Tuesday, 9 July 2013

Tough Mudder Montreal 2013

Aside from a quick stint in the Dead Sea, I’ve never really been the type to enjoy putting mud on my body. Apparently it’s quite good for you though, and is supposed to even be relaxing. The Tough Mudder is anything but. On July 7, I participated in the TM just outside of Montreal, alongside a small airport landing strip. Though I’ll be calling this a race report, TM is quick to point out and remind participants that it is a challenge, not a race, and that completion is the point of honor. To that end, there are timing mats, no pacer bunnies, no prizes for finishing faster than the guy next to you.

I’m going to try to cover most of the obstacles in the order that they appeared on the course, to the best of my memory.

My wave started at 10AM, a pretty late start for a race but fine by me, since I had to drive an hour to get to the site. Check-in started a bit late in my opinion but was fairly fast, with many tables to check in at depending on the first letter of your last name. Some quick body-marking and bib-attaching later and that’s it. Actually, not quite. In order to get to the starting corral, participants have to first make their way over the 10 foot  tall “Wall of Pain/Shame”, a kind of warm-up and quick physical test.

After reciting the National Anthem and TM code of honor and much cheering, the “race” began. The off-road nature of the course meant that you had to be careful how you stepped, or easily risk spraining an ankle. With around 20 official obstacles, and a 16km course, there was a good mix of running and obstacles to keep you entertained even if you find running boring.

The first obstacle, Arctic Enema, involved jumping into a cargo container filled with ice-water and swimming to the other end, bobbing under a couple of planks at surface level along the way. For the first few seconds it wasn’t so bad, then I realized just how cold it was and breathing started to become difficult, but by then I was almost out.

After that was some more mud-covered ground with some natural hill/mud pits. The next major obstacle involved crawling in mud under barbedwire while being sprayed with water. Not really challenging per se, but I had to make sure to really hug the ground to avoid some low hanging wire. Muddy for a few minutes, Iquickly came up to the next obstacle, the Boa Constrictor which had me crawling and sliding down a pipe into a water hole, then trying to make my way up another pipe, which was a bit more difficult since the wetness made finding a grip pretty tough.

OK, at this point I’m gonna start forgetting which obstacles came in what order, but basically there was a fair bit of crawling through mud, running/walking in mud, and general mudiness. There was the “Berlin Walls” obstacle, with 2 10-foot walls, which participants were generally very friendly and were helping each other mount. Same goes for Everest, where you had to run up a half-pipe ramp. Though theoretically possible to do on one’s own, most were helped along by grabbing the arms of waiting mudders. In general, participants across the course were very friendly and helpful to each other.

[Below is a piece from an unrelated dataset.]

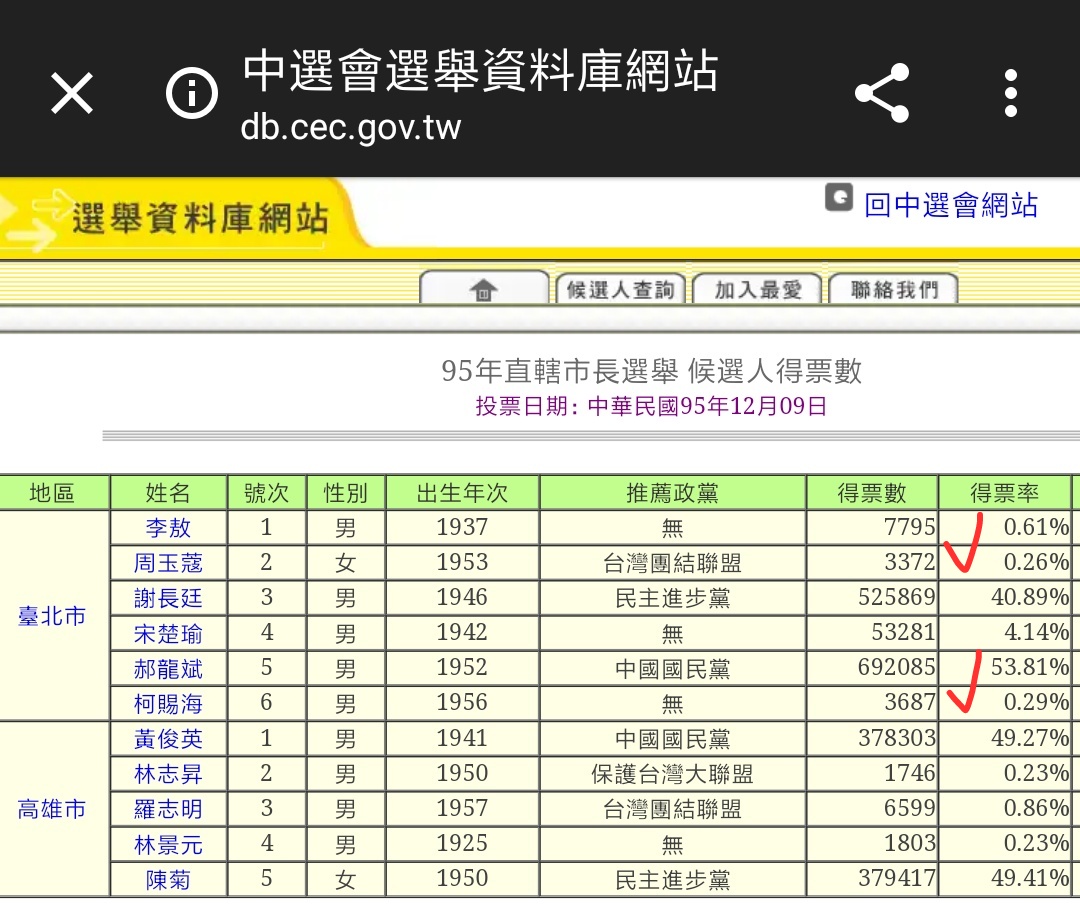Open candidate 李敖 link
Image resolution: width=1080 pixels, height=923 pixels.
[x=168, y=528]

The most memorable (and painful) obstacle was by far the Electric Eel. This obstacle has participants crawl in the mud and water under dangling wires that electroshock you if you get to close! According to TM, the shocks can be up to 10,000 volts. The craziest part is that because you are wet, you don’t even have to be touching a wire to get shocked. I started as low down as I could get, but still got shocked quite a bit. I was expecting it to feel like a jolt, the way you sometimes get when touching someone after walking on a shag carpet. Instead, the shocks felt to me like punches, and for some reason they focused on the left side of my lower back. I really wanted to get out fast.

Aside from the Electric Eel, some obstacles were actually pleasant, like Walk the Plank, where you climb up some angled scaffolding and then jump about 15 feet into water. Unless you’re really afraid of (average) heights or water, there was really nothing to it. According to the TM website, there was supposed to be some fire-jumping and obstacles involving smoke, but I guess due to local permit restrictions these obstacles were left out.

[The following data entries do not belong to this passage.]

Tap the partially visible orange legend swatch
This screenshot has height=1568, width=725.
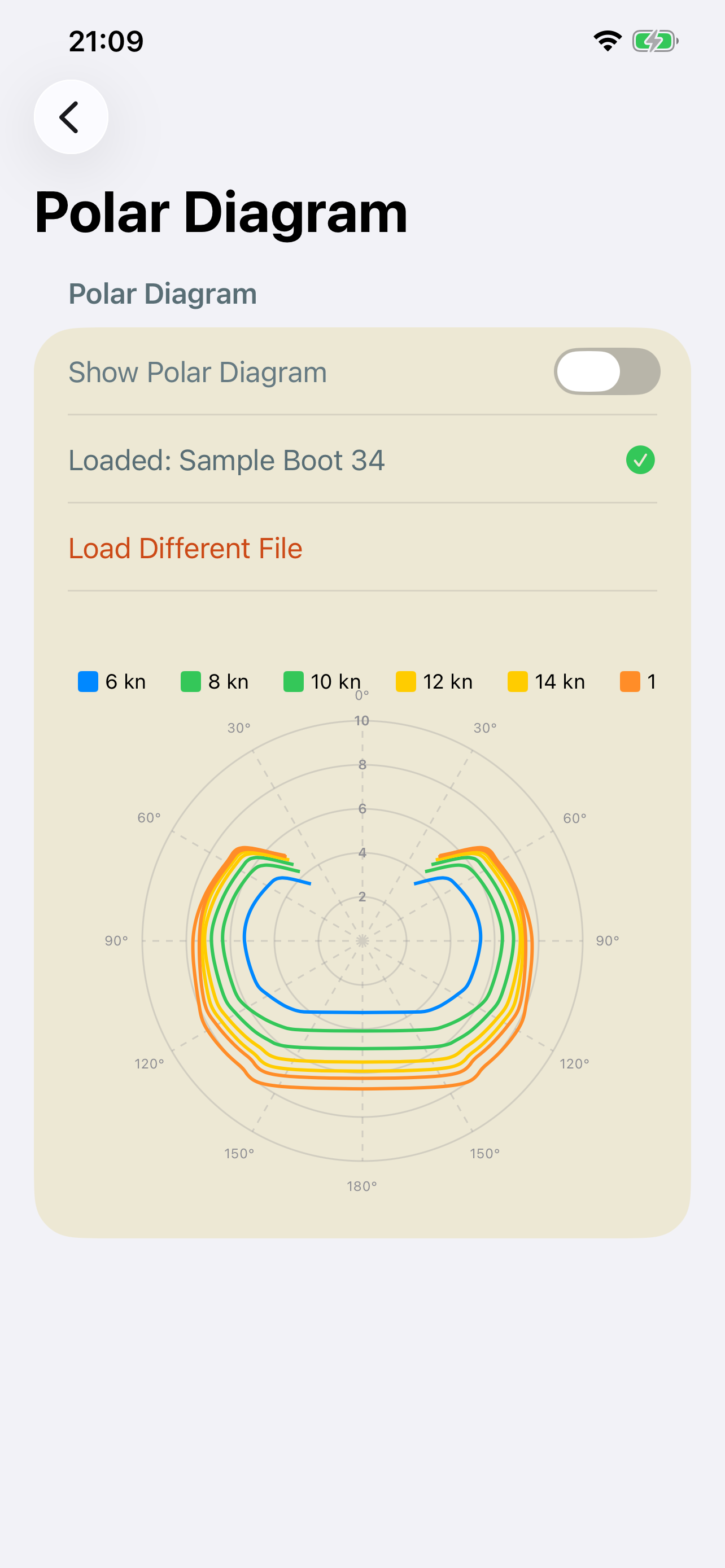click(x=630, y=681)
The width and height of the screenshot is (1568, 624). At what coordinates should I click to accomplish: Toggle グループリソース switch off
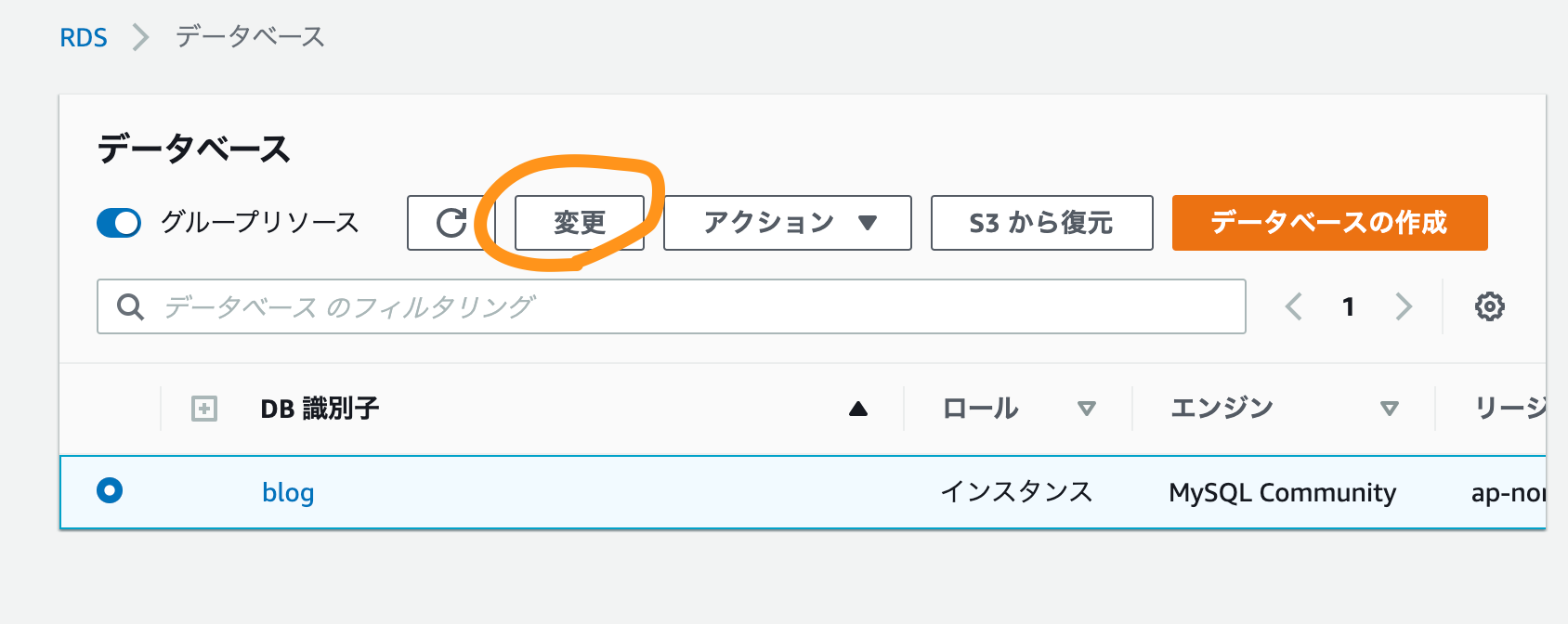click(119, 223)
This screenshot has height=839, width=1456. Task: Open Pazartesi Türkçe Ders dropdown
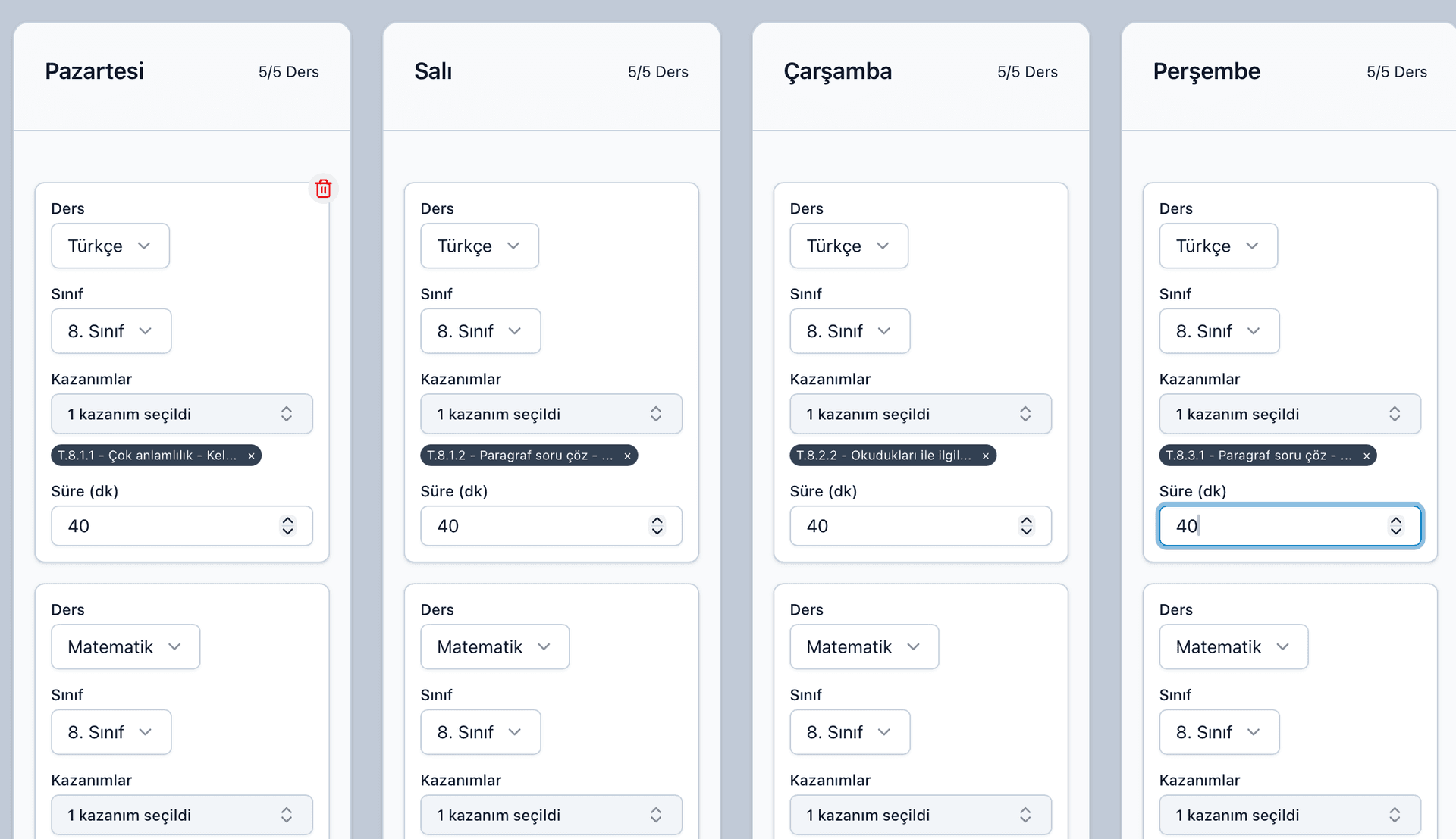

At the end of the course you had to jump some 5 foot pits, and then face off against a larger version of the Electric Eel, with two valleys with wires divided by a small hill. In this one you could actually stand and run, or risk crawling through. I chose to scream, cover my head and charge, somehow making it to the hill without feeling any shocks before diving under the second set. The I just mud-crawled my way under the remaining and came out unschocked (but completely covered in mud).

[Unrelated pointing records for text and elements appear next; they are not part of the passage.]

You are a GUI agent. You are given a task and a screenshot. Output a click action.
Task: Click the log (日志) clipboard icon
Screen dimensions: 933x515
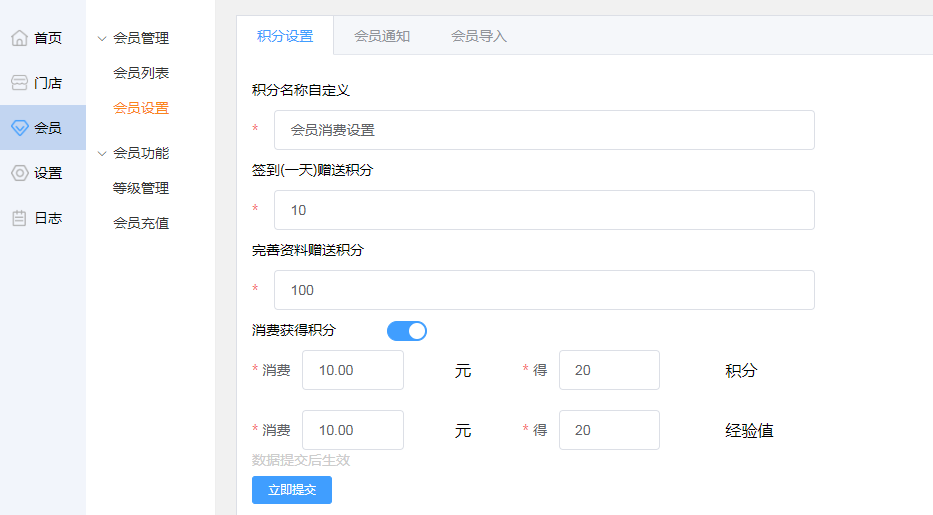[19, 218]
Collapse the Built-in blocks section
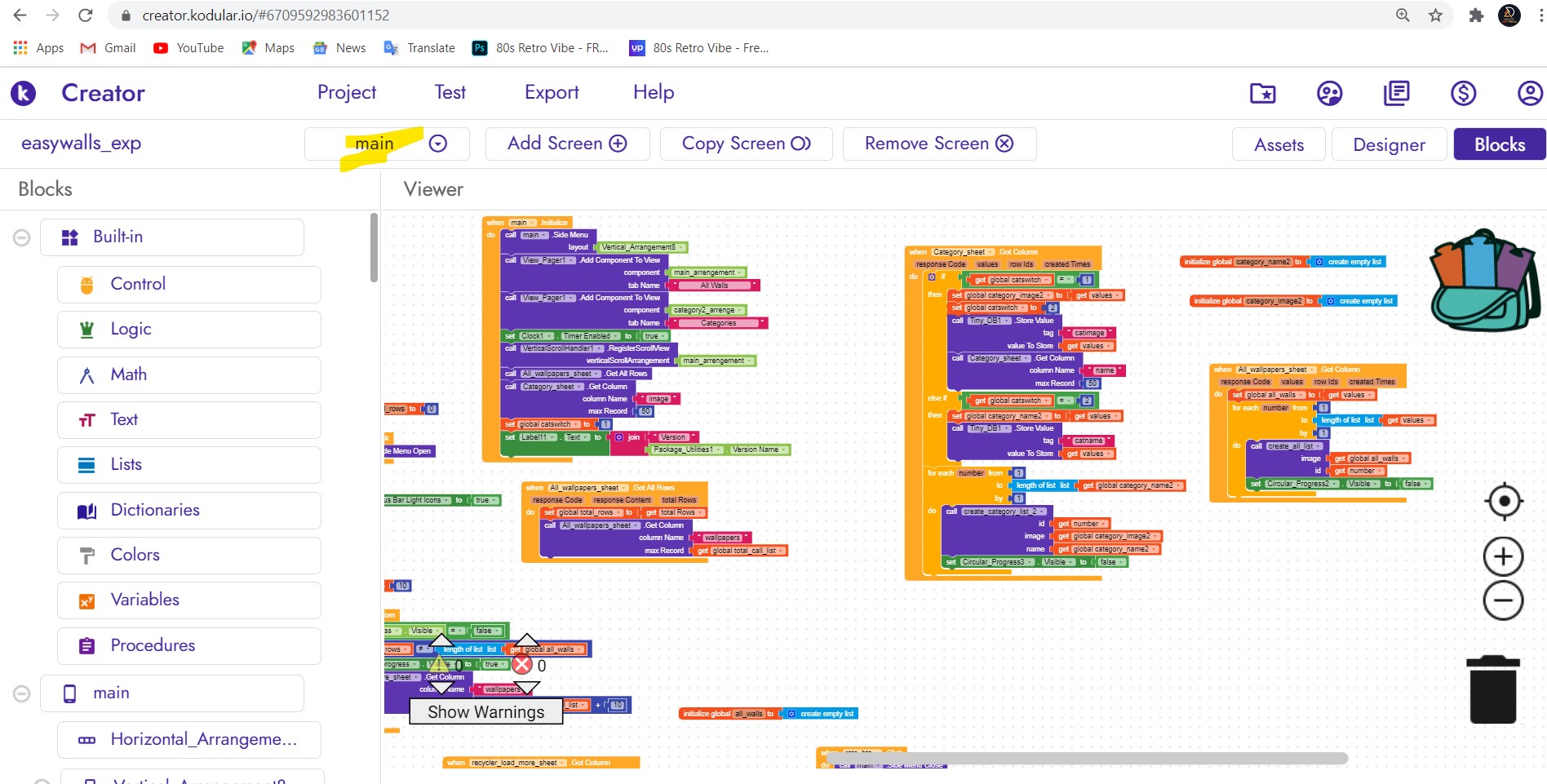Screen dimensions: 1547x784 (22, 237)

After crossing the finish line, I was awarded with the staple Tough Mudder orange headband, finishers t-shirt, and a can of Dos Exes beer. Then, courtesy of Samsung I got a giant bubble bath before hitting the shower (actually a bunch of high pressure garden hoses lined up.

All in all, a fun “race”. Maybe not quite the toughest thing in the world as advertised, but definitely challenging. Make sure to bring along a few friends if you are going to do a Mudder, because it makes the experience way more memorable.